Sacchetti “ecologici”: la risposta della Novamont
Ricevo dal dr. Francesco degli Innocenti, della Novamont, una serie di considerazioni sul mio articolo sui sacchetti “biodegradabili”. Sulla base di questi nuovi dati, sono più che contento di poter rettificare alcune mie considerazioni. Va detto che avevo scritto chiaramente che il mio articolo non era diretto contro la Novamont, che mi era parsa fornire informazioni sempre corrette, ma piuttosto contro un uso assai ‘allegro’ dei termini come “ecologico” e “biodegradabile”, per esempio, ma non solo, sui sacchetti del supermercato. Non avevo nessun dubbio, come ho scritto, che il MaterBi fosse stato testato in modo corretto e completo dalla Novamont.

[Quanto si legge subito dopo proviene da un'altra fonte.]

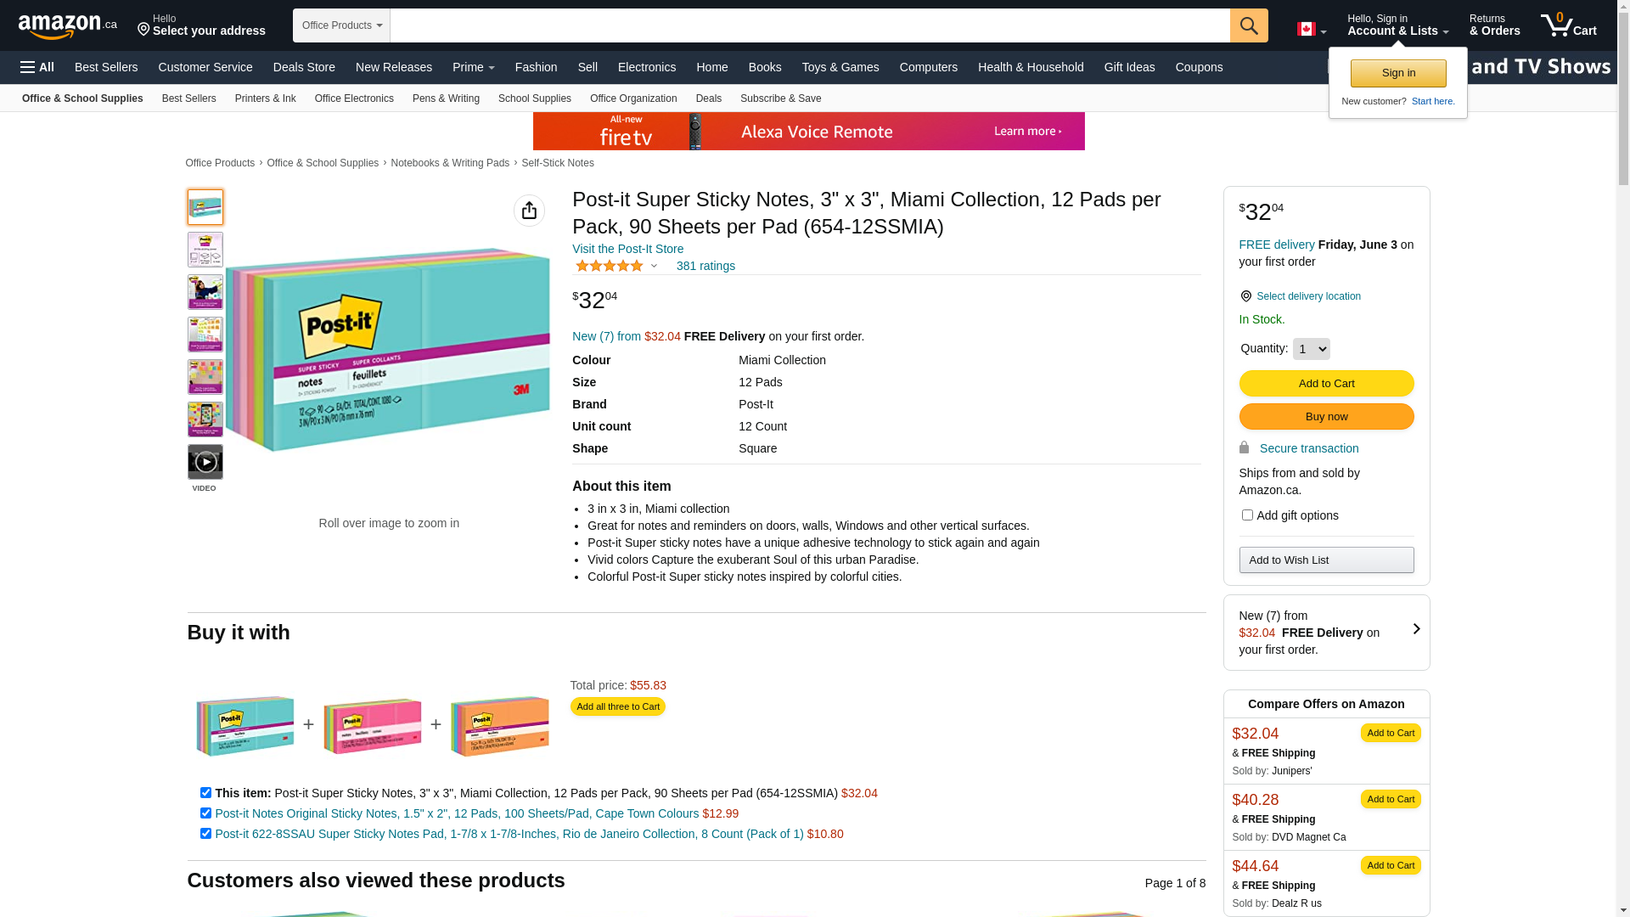Image resolution: width=1630 pixels, height=917 pixels.
Task: Play the product video thumbnail
Action: [205, 462]
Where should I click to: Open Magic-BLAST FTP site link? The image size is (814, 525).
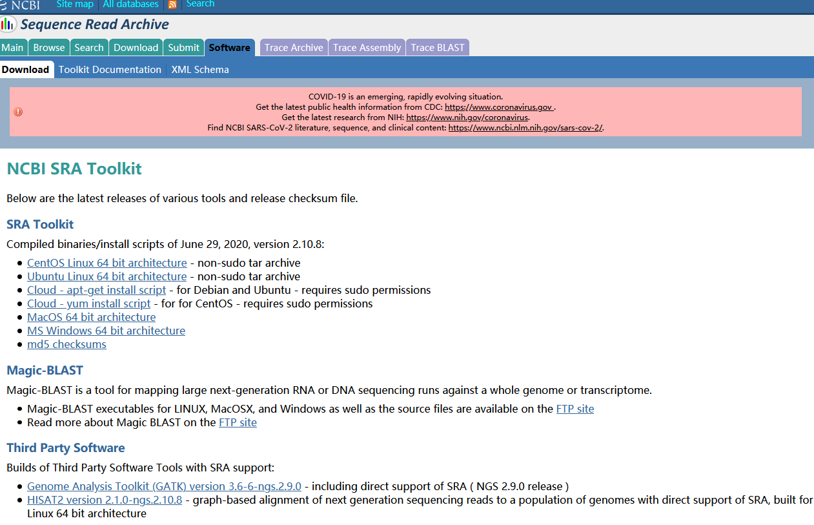[574, 408]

Qui, il Dr. Degli Innocenti mi dice che, in effetti, i sacchetti in MaterBi sono stati testati per la biodegradabilità e non solo per la compostabilità; cosa che non era chiara dai dati disponibili sul sito. Ovviamente, quasi qualunque polimero organico è biodegradabile su tempi lunghi. Il problema è il tempo necessario. Anche il polietilene è biodegradabile al 100% se si aspetta un tempo sufficientemente lungo. Quindi, scrivere sui sacchetti “biodegradabile al 100%” se non del tutto scorretto, è quantomeno fuorviante.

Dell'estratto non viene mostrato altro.